The zucchini noodles can be made in different ways, using a mandoline or a spiralizer is the easiest one. But I’ve done it with a peeler and a knife too, it just takes a little bit more time. Turn all 4 zucchinis into your preferred noodle shape.
Place the noodles in a colander and squeeze them gently to release any additional water.
Pan-fry the zucchini noodles for 3 to 4 minutes over medium-high heat. Do not overcook them. They should reduce just a little until they are softened. Remove them from heat and set aside.
Now it’s time to make the bolognese sauce. In a large pot heat 2 tablespoons oil over medium heat.
Chop the onion, carrot, garlic, and pepper. Transfer to a pot and sauté for about 10 minutes, stirring occasionally. Once the onions are fragrant and translucent, add the fresh herbs and the red wine. Bring the mixture to a simmer and cover for 10 minutes to let the wine cook down.
Add the diced tomatoes, tomato sauce, and maple syrup to the simmering vegetables. Stir to combine, season with salt and pepper. Then cover again and let the sauce cook for another 10-15 minutes.

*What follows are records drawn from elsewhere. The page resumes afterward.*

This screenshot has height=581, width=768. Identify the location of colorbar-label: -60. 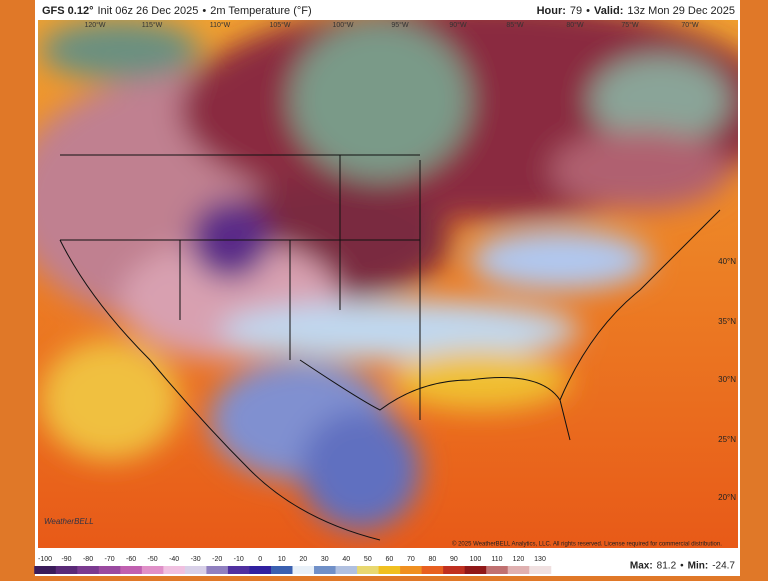
(131, 560).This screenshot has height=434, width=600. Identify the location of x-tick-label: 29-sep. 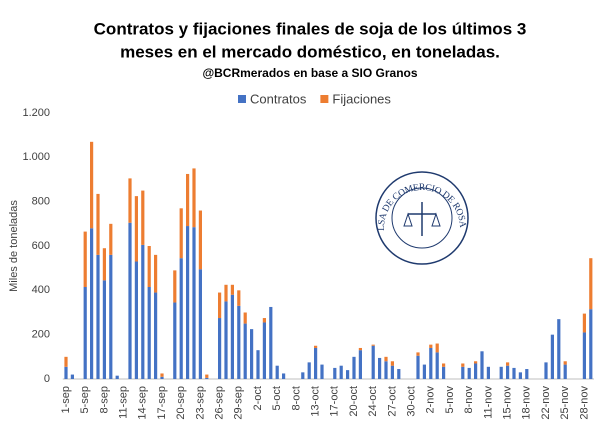
(239, 403). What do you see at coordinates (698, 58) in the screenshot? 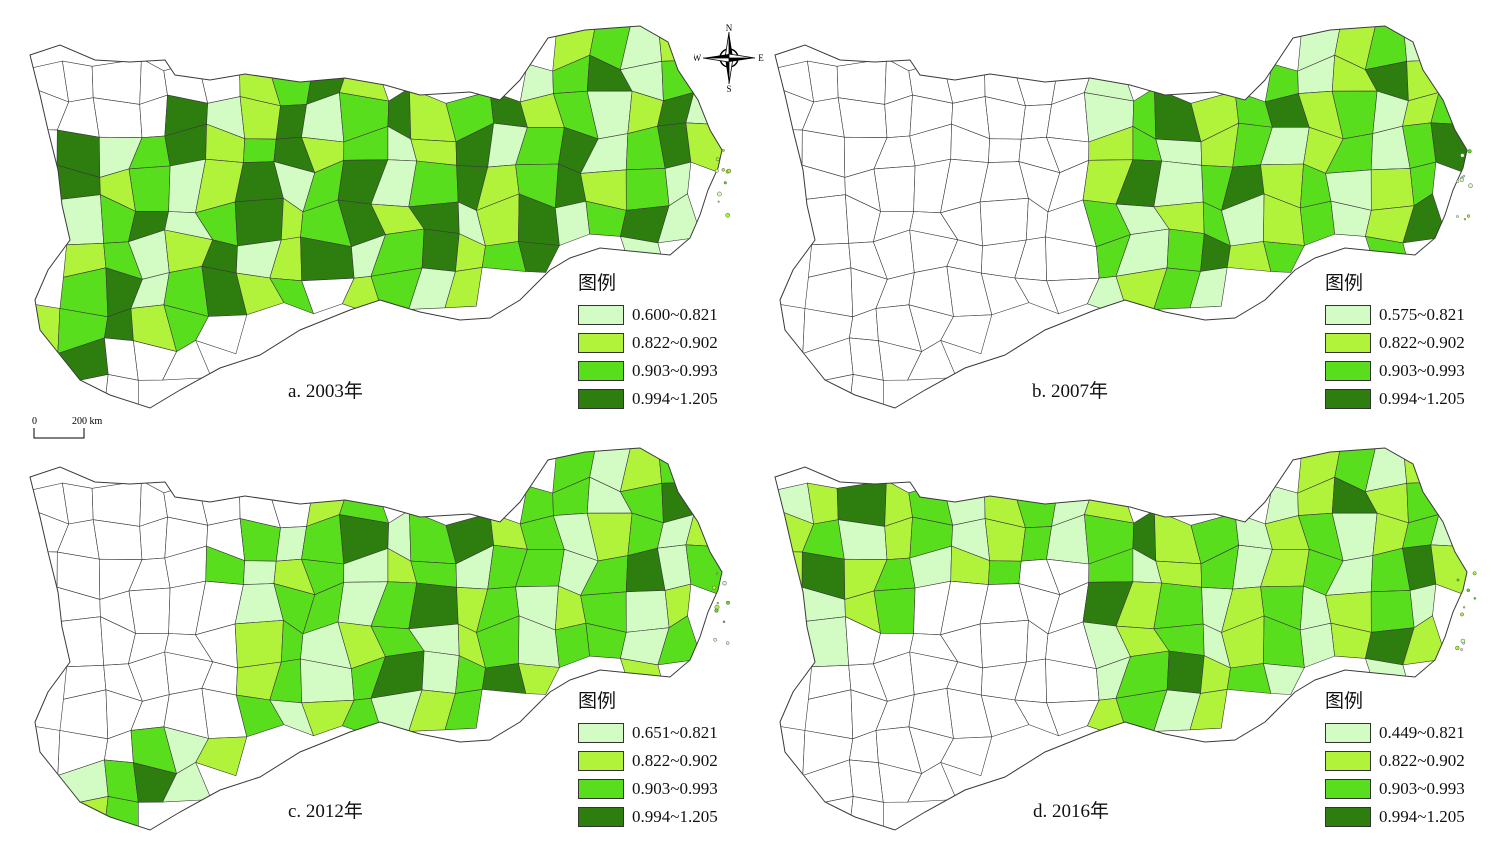
I see `compass-w: W` at bounding box center [698, 58].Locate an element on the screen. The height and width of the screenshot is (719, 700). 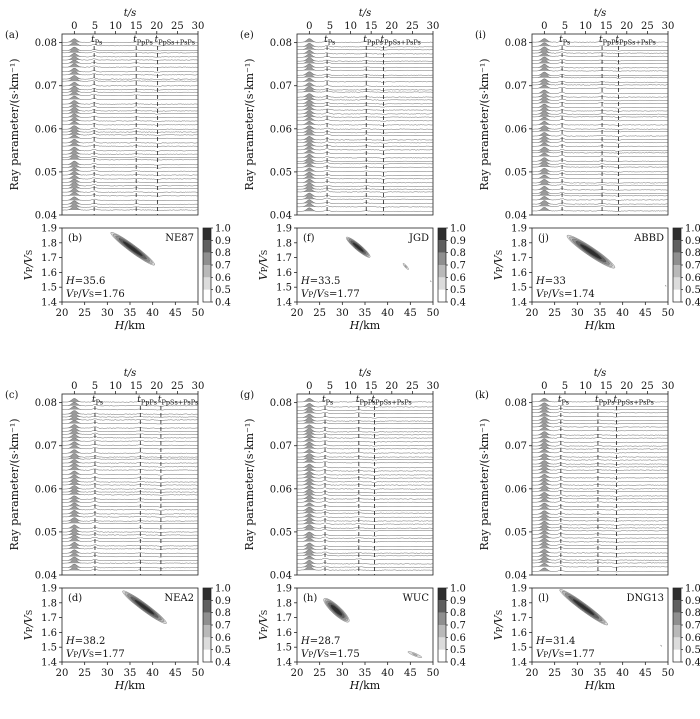
rf-panel-DNG13 is located at coordinates (599, 484).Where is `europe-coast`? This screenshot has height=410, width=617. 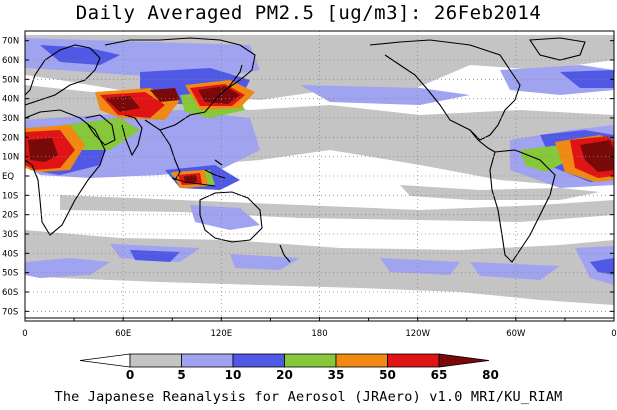
europe-coast is located at coordinates (63, 75).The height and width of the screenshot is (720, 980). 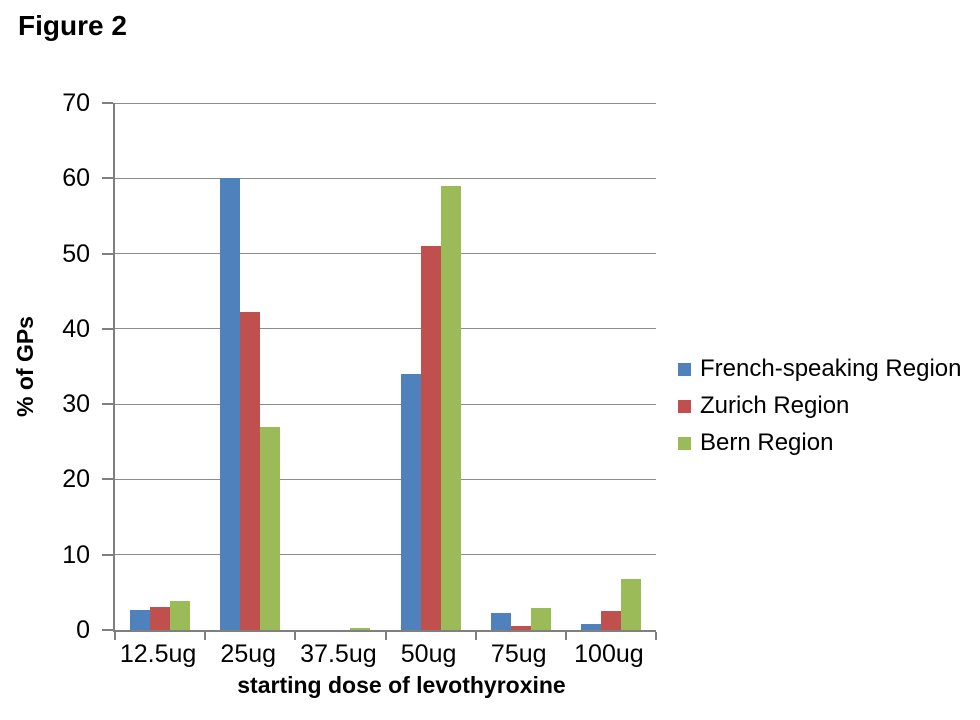 What do you see at coordinates (338, 654) in the screenshot?
I see `x-tick-label: 37.5ug` at bounding box center [338, 654].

Meanwhile, hydrate the vegetable protein in boiling water. The water should easily cover it. You need to get a tender “minced meat” texture. Add as much water as you need. You can always use a colander to get rid of extra water.
Finally, add the soy “meat” to the sauce, cook for just another minute. Plate the zoodles and add the vegan bolognese sauce on top before serving.